Text Box: CrispTek, LLC is a new Maryland Start-up company established in September of 2007 to commercialize a USDA patented invention.  The roots of the company can be traced to the entrepreneurship program at Howard Community College.
Specifically, the company’s founders were students in the technology transfer ENTR-215 class in the fall of 2006.  One of the inventions being assessed in the class was a USDA patented invention entitled “Rice flour based low oil uptake frying batter.”  After the student’s technology assessment project was completed, four of the students decided to further pursue the technology. The goal was to obtain an Exclusive License from the Office of Technology Transfer at the USDA to commercialize the invention. The team, along with a fifth member/advisor, tested the formula and confirmed its unique characteristics.  In April of 2008, the company secured the license agreement from the government and started working on commercializing the technology. In July, the company was accepted into the NeoTech Business Incubator and was awarded a $75,000 TEDCO grant to support the company’s commercialization efforts.  

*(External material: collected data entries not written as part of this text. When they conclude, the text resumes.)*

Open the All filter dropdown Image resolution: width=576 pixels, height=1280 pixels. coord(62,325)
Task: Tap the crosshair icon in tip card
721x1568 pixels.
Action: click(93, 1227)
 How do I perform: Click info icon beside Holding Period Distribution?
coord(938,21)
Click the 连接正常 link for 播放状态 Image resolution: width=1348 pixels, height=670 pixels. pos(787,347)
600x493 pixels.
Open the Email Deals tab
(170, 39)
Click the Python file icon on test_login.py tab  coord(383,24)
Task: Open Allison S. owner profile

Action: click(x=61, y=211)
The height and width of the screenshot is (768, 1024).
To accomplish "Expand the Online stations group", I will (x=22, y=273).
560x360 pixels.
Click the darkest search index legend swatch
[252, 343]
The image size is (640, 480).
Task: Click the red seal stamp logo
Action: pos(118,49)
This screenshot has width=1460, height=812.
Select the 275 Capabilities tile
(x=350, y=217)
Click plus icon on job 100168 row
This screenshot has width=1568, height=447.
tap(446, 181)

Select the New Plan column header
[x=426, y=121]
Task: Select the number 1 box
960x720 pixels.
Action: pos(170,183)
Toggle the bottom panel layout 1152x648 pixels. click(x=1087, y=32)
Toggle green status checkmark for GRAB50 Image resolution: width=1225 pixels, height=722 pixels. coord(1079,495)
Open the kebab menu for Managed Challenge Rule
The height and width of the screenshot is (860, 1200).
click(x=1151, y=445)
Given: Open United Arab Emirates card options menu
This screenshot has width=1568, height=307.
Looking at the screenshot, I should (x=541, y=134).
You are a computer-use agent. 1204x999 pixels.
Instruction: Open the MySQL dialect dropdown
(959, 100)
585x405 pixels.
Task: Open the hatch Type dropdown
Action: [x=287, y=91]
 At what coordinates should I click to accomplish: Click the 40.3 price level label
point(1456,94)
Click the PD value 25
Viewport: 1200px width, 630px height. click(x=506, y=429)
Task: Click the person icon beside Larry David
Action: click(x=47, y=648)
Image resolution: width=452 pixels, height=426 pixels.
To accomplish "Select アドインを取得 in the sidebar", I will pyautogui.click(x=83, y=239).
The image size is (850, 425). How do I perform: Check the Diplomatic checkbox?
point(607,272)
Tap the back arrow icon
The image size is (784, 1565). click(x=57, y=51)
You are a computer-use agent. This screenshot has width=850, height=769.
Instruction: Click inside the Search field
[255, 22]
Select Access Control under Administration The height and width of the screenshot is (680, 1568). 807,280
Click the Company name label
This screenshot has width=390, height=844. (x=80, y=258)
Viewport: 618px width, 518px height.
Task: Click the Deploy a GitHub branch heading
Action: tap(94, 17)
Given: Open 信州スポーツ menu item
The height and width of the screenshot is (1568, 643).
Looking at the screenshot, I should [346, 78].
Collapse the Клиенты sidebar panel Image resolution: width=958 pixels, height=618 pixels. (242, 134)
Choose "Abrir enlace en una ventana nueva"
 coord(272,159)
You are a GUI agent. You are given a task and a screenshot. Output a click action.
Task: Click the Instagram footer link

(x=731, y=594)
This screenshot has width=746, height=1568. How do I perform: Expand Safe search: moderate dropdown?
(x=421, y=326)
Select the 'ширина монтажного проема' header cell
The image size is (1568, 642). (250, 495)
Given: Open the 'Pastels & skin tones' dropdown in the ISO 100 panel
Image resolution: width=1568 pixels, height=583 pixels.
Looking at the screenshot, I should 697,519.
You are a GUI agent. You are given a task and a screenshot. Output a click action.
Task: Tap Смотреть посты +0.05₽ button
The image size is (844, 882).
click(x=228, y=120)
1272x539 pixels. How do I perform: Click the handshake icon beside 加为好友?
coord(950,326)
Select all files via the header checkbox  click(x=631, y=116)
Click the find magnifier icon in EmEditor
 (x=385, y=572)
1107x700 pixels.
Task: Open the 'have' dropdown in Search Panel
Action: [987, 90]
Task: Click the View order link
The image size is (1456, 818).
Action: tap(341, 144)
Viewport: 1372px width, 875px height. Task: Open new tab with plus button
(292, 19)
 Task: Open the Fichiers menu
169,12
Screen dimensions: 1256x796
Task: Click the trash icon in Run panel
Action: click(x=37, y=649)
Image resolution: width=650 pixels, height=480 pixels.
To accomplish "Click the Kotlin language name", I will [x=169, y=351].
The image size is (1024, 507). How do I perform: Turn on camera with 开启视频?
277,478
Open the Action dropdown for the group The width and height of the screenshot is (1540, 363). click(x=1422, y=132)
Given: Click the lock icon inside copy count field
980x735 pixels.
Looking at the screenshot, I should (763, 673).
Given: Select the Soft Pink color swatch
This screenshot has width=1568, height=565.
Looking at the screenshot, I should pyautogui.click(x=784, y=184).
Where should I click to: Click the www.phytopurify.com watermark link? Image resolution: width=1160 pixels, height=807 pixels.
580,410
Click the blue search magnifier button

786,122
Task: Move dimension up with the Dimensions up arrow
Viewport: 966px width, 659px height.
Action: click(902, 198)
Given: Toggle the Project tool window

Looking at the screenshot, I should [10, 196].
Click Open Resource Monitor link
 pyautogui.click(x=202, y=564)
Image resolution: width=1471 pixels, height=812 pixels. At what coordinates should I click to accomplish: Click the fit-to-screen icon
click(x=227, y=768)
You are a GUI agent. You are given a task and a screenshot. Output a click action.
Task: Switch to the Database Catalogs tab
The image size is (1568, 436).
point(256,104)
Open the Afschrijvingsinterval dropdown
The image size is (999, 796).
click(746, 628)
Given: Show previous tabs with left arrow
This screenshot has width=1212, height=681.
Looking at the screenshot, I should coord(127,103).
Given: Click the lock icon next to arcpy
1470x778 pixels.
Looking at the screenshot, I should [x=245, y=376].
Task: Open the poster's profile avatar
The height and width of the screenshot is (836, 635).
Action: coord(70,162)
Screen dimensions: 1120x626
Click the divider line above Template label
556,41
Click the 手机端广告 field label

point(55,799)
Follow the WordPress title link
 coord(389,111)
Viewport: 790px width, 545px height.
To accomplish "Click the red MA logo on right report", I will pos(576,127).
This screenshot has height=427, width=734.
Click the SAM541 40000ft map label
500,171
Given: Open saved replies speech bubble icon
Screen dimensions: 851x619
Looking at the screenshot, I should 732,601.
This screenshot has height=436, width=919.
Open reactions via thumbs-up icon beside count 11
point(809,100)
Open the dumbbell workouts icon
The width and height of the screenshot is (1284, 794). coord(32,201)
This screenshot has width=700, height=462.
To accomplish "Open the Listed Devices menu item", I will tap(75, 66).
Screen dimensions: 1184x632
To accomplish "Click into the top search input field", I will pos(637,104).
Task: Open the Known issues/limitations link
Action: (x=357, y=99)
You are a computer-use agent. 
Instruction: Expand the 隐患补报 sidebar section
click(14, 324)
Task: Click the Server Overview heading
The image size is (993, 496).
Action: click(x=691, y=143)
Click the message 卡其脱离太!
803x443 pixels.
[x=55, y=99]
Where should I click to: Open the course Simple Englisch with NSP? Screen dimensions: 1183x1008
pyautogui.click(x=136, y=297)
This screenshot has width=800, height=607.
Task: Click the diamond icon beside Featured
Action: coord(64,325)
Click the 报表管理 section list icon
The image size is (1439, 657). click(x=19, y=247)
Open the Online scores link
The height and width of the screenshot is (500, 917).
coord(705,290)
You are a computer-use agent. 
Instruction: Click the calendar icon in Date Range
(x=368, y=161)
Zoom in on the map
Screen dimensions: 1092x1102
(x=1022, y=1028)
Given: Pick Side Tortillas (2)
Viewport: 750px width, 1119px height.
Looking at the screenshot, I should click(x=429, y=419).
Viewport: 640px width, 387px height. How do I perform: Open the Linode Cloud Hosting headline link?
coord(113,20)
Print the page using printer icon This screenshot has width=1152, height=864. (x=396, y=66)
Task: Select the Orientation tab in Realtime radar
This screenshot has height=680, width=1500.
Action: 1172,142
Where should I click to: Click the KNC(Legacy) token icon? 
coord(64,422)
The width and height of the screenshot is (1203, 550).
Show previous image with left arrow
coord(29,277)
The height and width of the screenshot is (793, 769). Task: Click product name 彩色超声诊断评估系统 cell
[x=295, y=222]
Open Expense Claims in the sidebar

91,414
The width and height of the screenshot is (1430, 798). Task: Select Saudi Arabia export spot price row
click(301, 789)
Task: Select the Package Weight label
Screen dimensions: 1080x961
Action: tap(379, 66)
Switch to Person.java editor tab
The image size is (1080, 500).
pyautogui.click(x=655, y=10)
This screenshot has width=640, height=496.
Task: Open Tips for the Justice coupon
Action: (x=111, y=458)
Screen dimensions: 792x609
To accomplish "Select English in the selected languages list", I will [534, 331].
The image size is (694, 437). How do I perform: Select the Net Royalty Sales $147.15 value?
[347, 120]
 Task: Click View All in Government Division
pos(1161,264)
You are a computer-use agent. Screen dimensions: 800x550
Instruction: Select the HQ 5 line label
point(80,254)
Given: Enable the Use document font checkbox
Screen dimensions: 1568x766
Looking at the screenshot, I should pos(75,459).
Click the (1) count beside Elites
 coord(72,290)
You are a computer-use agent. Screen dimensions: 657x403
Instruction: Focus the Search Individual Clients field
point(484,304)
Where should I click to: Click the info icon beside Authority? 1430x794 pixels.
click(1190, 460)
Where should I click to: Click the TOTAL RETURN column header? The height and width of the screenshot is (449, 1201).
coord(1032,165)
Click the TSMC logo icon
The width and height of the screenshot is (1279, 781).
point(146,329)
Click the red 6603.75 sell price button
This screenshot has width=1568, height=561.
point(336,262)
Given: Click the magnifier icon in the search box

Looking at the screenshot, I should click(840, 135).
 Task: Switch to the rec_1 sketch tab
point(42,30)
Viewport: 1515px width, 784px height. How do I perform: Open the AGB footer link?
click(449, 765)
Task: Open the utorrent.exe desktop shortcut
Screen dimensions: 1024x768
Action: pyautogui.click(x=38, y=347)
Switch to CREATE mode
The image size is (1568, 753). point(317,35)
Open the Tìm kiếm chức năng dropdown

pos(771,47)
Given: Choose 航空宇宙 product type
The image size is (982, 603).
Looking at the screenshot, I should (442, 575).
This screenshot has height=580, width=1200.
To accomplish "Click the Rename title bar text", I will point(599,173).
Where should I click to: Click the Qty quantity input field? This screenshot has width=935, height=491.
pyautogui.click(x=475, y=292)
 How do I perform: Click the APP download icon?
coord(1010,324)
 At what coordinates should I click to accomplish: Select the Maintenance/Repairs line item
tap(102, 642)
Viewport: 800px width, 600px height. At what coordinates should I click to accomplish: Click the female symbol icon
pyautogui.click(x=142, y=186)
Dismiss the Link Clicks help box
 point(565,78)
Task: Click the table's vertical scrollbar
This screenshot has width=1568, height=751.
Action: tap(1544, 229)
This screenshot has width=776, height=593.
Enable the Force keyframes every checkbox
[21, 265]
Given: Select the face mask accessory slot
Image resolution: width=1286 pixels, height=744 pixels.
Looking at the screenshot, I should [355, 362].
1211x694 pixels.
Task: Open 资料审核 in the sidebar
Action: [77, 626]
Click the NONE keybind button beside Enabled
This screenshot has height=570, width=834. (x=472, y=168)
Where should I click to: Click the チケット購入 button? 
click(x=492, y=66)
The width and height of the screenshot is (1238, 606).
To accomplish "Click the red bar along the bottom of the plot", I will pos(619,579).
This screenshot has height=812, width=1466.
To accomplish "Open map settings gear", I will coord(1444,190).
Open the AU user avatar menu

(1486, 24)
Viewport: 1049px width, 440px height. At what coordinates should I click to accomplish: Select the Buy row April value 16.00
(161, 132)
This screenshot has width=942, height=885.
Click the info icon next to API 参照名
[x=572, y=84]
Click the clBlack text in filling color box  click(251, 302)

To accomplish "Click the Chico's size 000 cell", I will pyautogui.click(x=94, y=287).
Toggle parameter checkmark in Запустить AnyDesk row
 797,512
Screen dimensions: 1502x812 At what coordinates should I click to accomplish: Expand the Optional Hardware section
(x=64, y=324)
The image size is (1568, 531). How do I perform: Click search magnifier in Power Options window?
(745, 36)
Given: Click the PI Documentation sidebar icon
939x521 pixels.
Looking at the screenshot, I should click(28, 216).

The patented formula uses rice’s natural water absorbing characteristics to resist oil uptake when prepared as a batter coating for fried foods.  Laboratory tests have shown fried foods coated with the batter absorb up to 60% less oil than commonly used wheat-based batters - and the coating is gluten-free.  Gluten-free products are needed for the three million individuals in the US with Celiac Disease, who are unable to eat products containing wheat. The image below shows an early design of a food package label for the company’s first product, Choice BatterTM.
The Choice BatterTM product line will address two separate health issues - the over consumption of oils in fried foods and gluten intolerance - while delivering excellent textural and taste qualities.